期刊名称:International Journal of Computer Science Issues
印刷版ISSN:1694-0784
电子版ISSN:1694-0814
出版年度:2012
卷号:9
期号:2
出版社:IJCSI Press
摘要:The identification of RNA secondary structures has been among the most exciting recent developments in biology and medical science. Prediction of RNA secondary structure is a fundamental problem in computational structural biology. For several decades, free energy minimization has been the most popular method for prediction from a single sequence. It is based on a set of empirical free energy change parameters derived from experiments using a nearest-neighbor model.
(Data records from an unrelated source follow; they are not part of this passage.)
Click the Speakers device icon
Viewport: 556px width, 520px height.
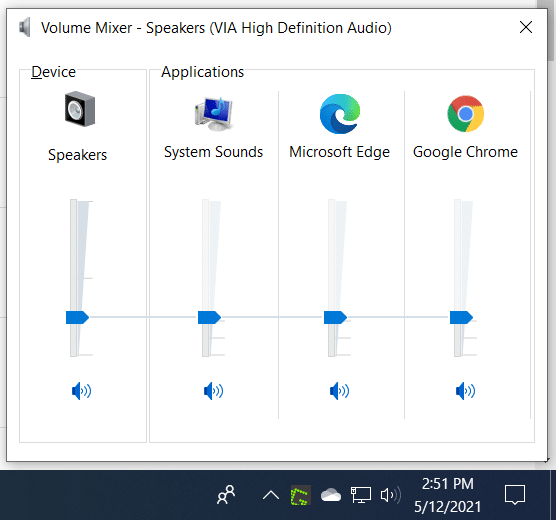(x=80, y=109)
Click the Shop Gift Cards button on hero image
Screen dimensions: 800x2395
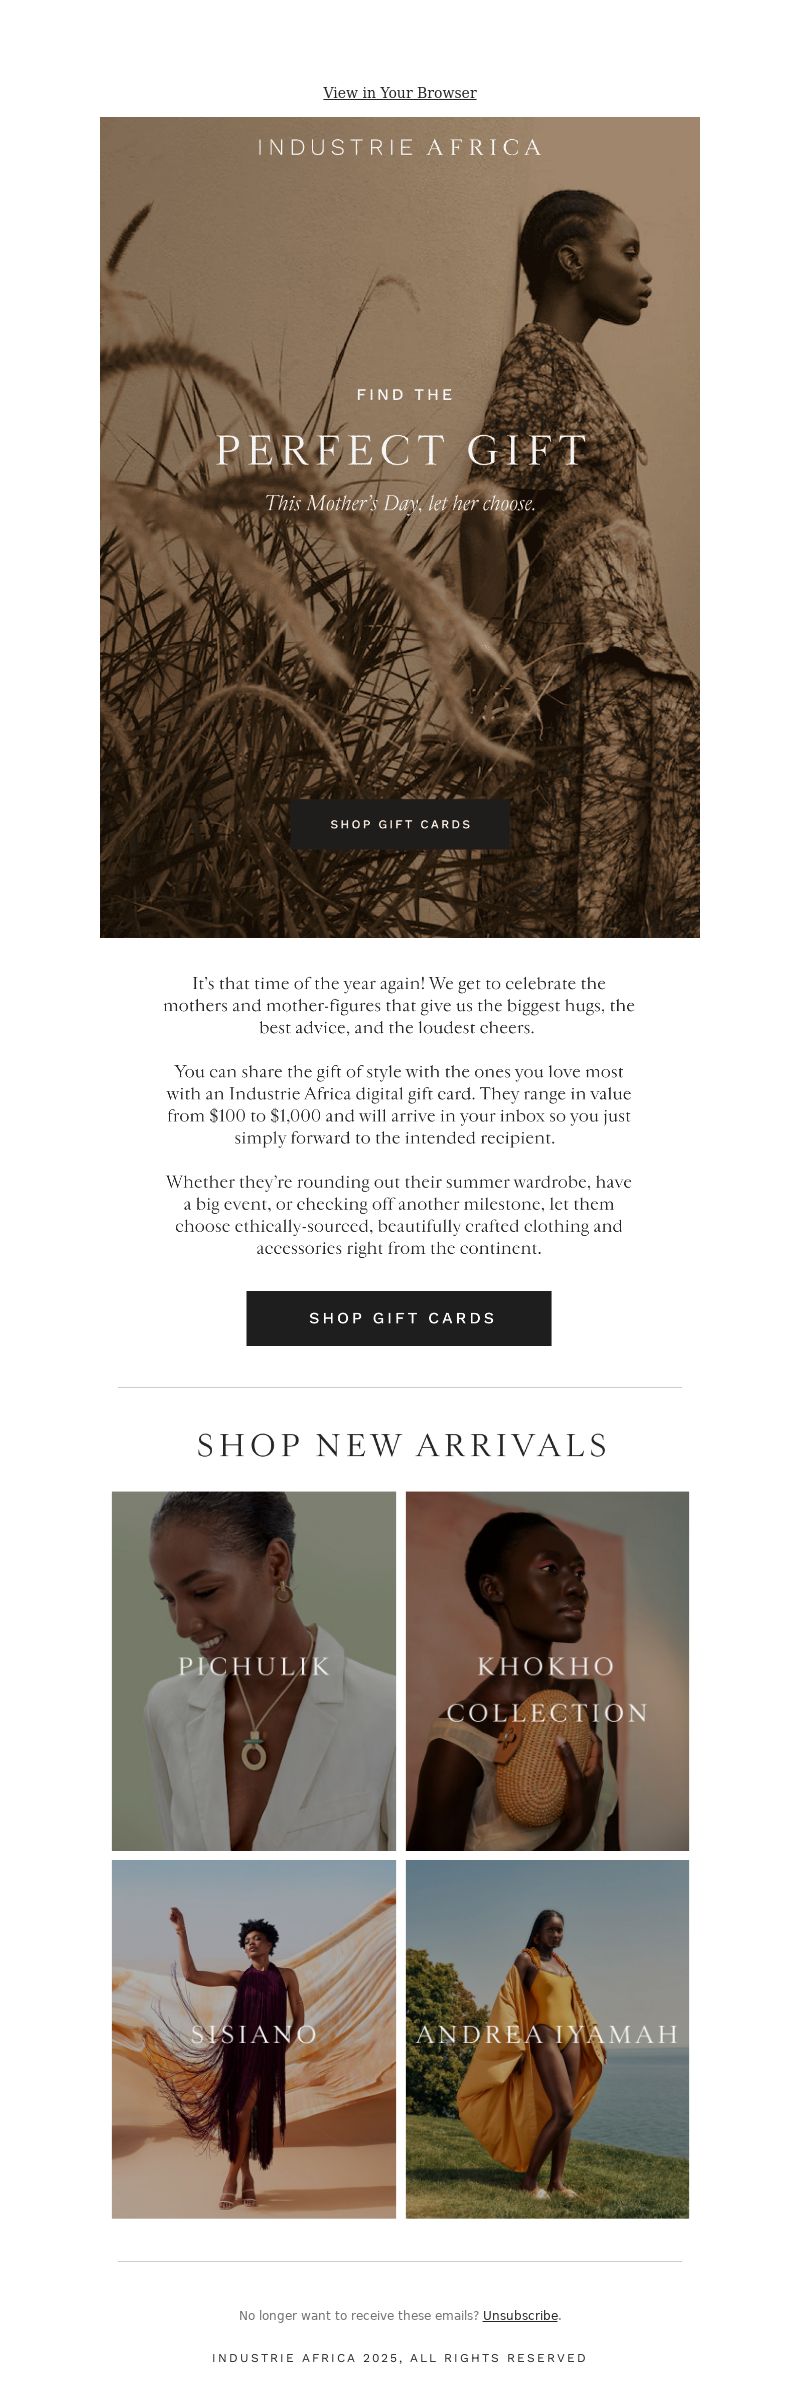point(400,824)
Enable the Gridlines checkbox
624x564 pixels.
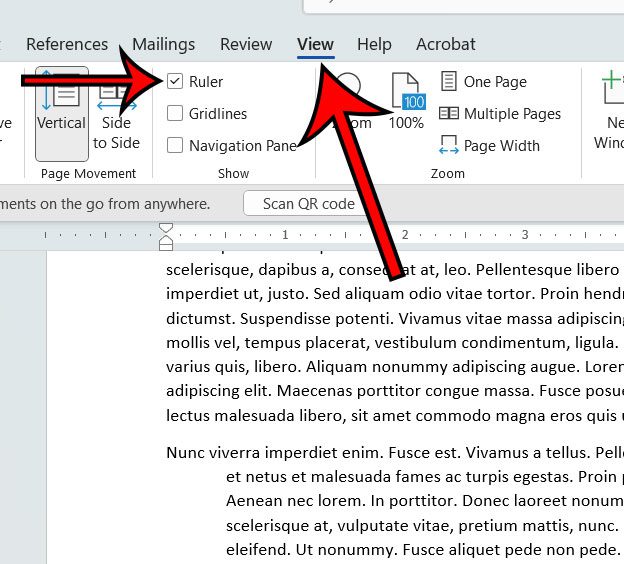tap(176, 114)
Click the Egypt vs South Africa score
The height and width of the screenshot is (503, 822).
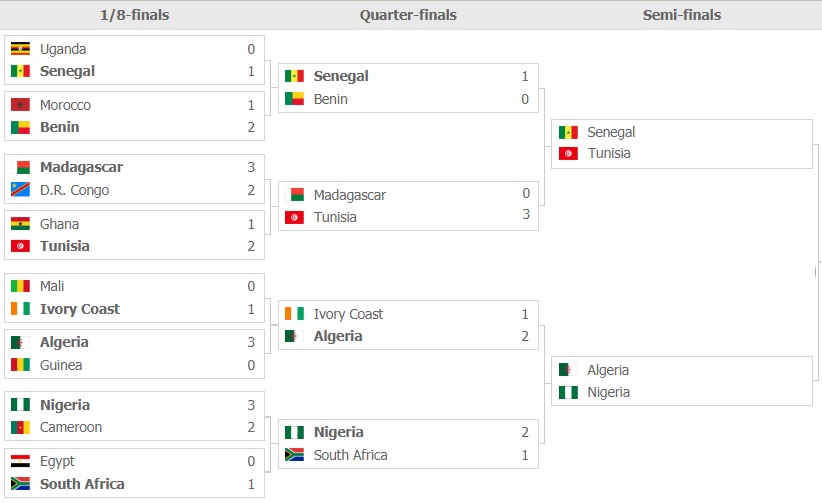251,473
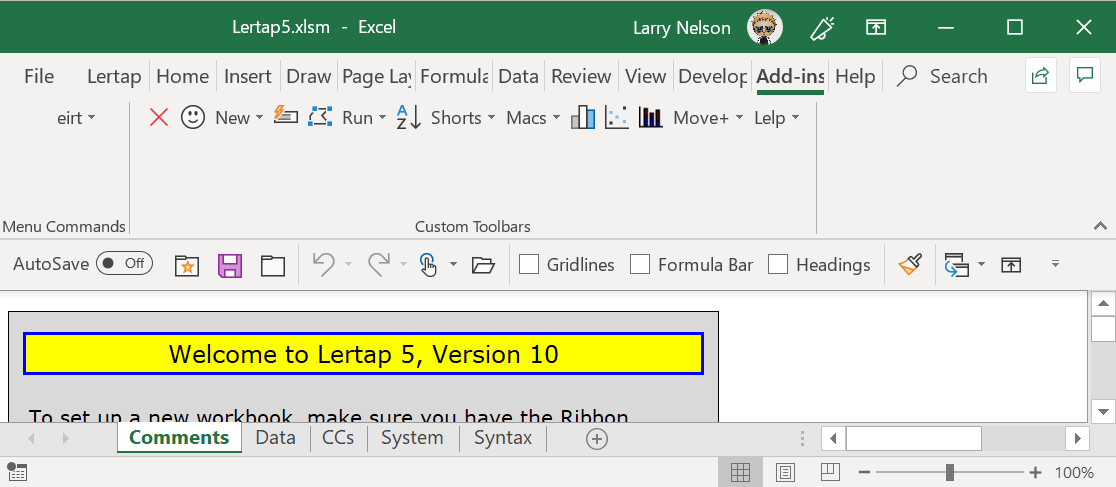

Accurate prediction of RNA secondary structure from the base sequence is an unsolved computational challenge. The accuracy of predictions made by free energy minimization is limited by the quality of the energy parameters in the underlying free energy model. More recently, stochastic context-free grammars (SCFGs) have emerged as an alternative probabilistic methodology for modeling RNA structure. Unlike physics-based methods, which rely on thousands of experimentally -measured thermodynamic parameters, SCFGs use fully-automated statistical learning algorithms to derive model parameters. This paper proposes a new algorithm that computes base pairing pattern for RNA molecule. Complex internal structures in RNA are fully taken into account. It supports the calculation of stochastic context-free grammars (SCFGs), and equilibrium concentrations of duplex structures. This new algorithm is compared with dynamic programming benchmark mfold and algorithms (Tfold, and MaxExpect). The results showed that the proposed algorithm achieved better performance with respect to sensitivity and positive predictive value.